The symptoms of a heart attack are often typical and easy to recognize. In some patients, however, symptoms can be so varied that both the patient and the doctor can be misled.
A. Type of Pain
People have unique feelings and sensations and use different words to describe similar symptoms. Heart attacks vary a great deal in their severity, and patients are not all alike. Thus, the characteristics of pain and the accompanying symptoms can be very different from one individual to another.
People experiencing a heart attack often have difficulty describing the type of pain or peculiar discomfort or distress. Some words used by various patients to describe the discomfort are in the following list.
• Crushing or compressing pain or a heaviness over the chest: The pain is most often described as ‘‘a crushing pain across my chest,’’ or the patient states that it feels like a very heavy weight or bar is resting on the center of the chest, especially over the breastbone (sternum). Another complaint is ‘‘it feels as if someone is crushing or walking on my chest.’’

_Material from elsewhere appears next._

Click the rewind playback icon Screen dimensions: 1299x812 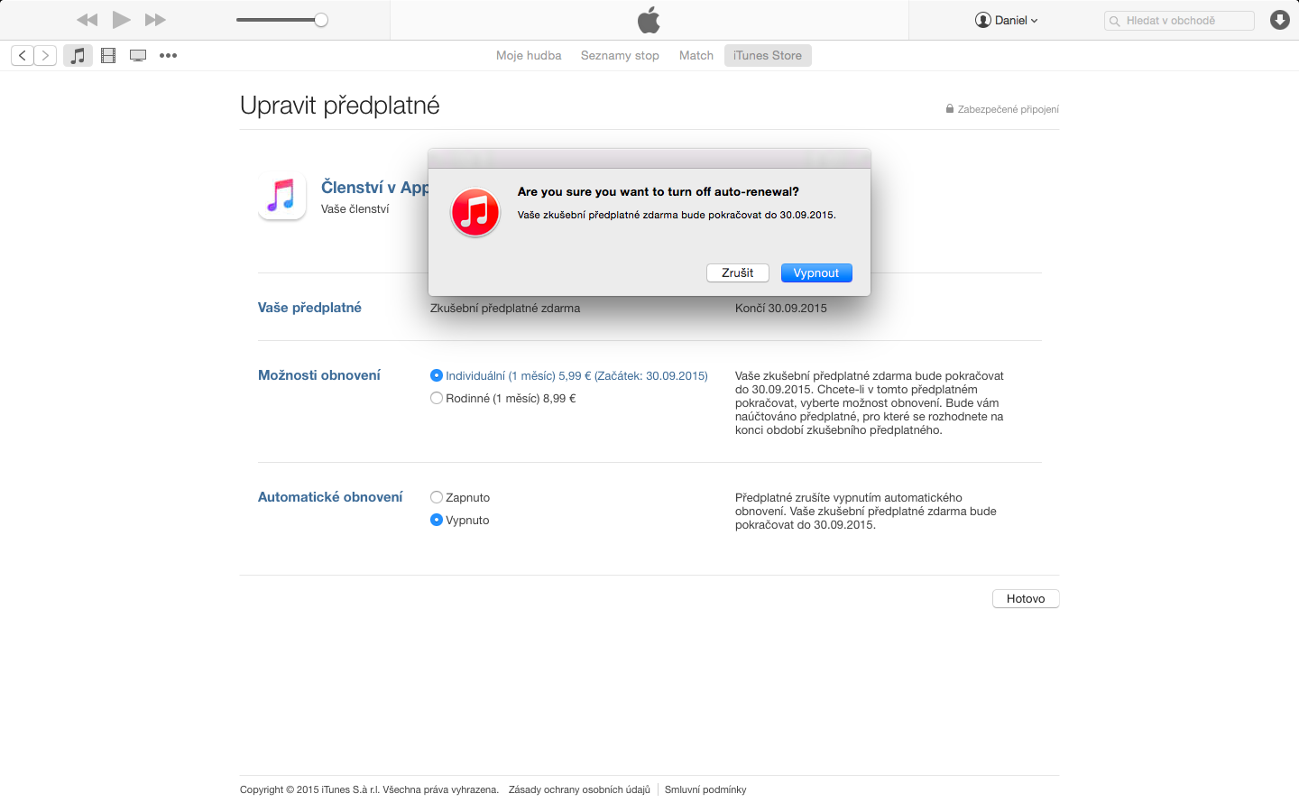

• Viselike tightness, squeezing, constricting: It feels as if the chest is in a vise or as if a tight metal band is being lled around the chest. The constricting feeling is often described as a tightness. The patient tries to describe the tightness by clenching a fist. A disagreeable choking, strangling, sickening feeling in the center and across the chest: This type of sensation can occur in patients with anxiety and may not be due to a heart attack. The strangling sensation is, however, very important because it resembles the discomfort in patients with angina pectoris. Patients with angina can develop chest discomfort mainly on exertion due to a lack of blood supply to the heart muscle. If the strangling sensation comes on at rest and lasts for more than 30 minutes, and especially if it is accompanied by the associated symptoms of a heart attack, seek attention.